Against Mix-and-Match Lawmaking
Cornell Journal of Law and Public Policy, Vol. 16, p. 349, 2007
University of Houston Law Center, Public Law and Legal Theory Research Paper No. 2007-A-02
14 Pages Posted: 26 Sep 2006
Abstract
In a thought-provoking article entitled Noncontemporaneous Lawmaking, published in the Cornell Journal of Law & Public Policy, Seth Barrett Tillman presents the argument that the Constitution's plan for lawmaking does not require that the House and Senate both pass a particular bill during the term of the same Congress. Rather, as his article's subtitle indicates, the Senate of the 110th Congress could enact a bill passed by the House during the 109th Congress. This argument runs contrary to the conventional wisdom, which holds that a bill passed by only one house dies at the end of the two-year Congress. Is Tillman right, or should the Constitution be interpreted to avoid his surprising result?
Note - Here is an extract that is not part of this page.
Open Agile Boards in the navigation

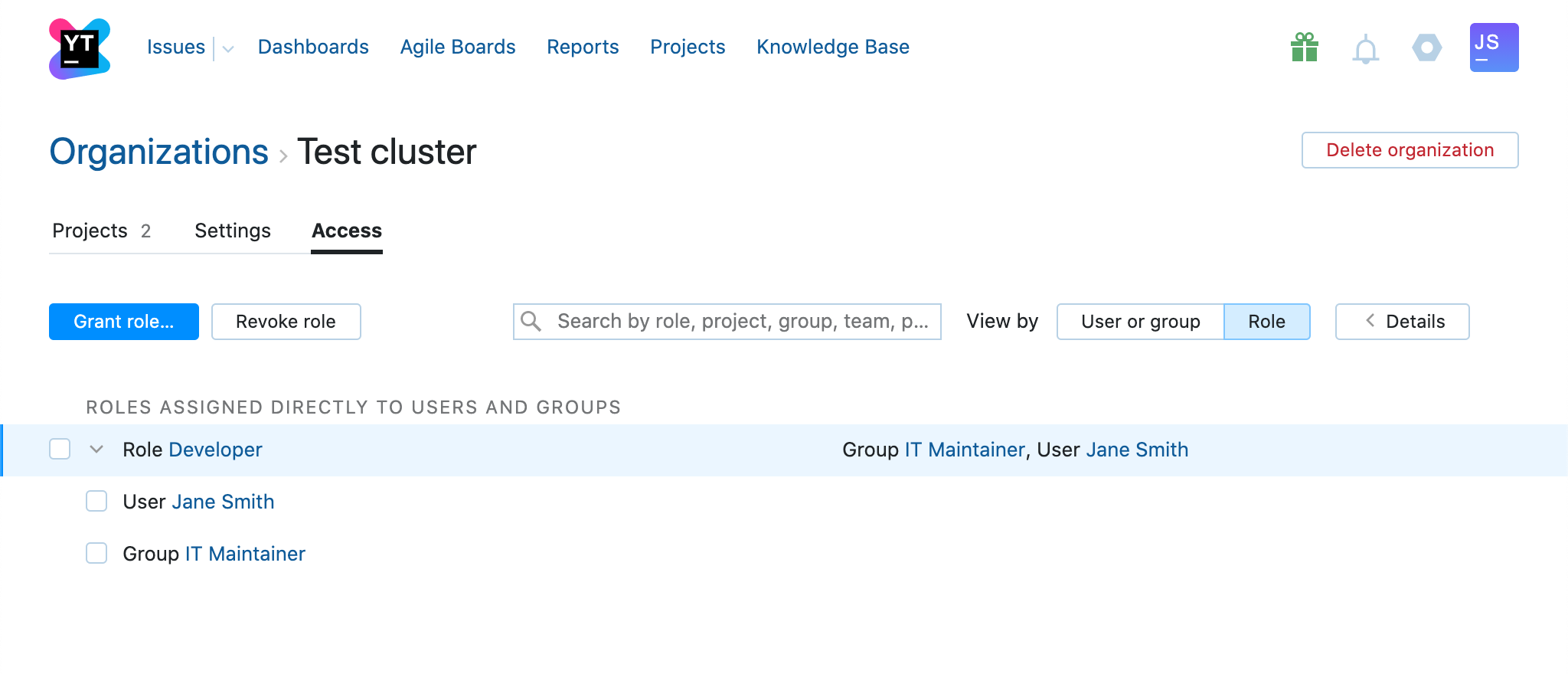coord(458,47)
In this brief response, I defend the conventional view that the Constitution includes a principle of contemporaneity. The contemporaneity requirement is one of those constitutional rules that 'everyone knows' (or at least thinks they know) but that is seldom explained. Although Tillman is correct that the constitutional text is at best coy regarding the need for contemporaneity, various structural, practical, and historical factors support some type of contemporaneity requirement. I do, however, leave open the possibility that the contemporaneity requirement might be satisfied by procedures that differ from those with which we are familiar.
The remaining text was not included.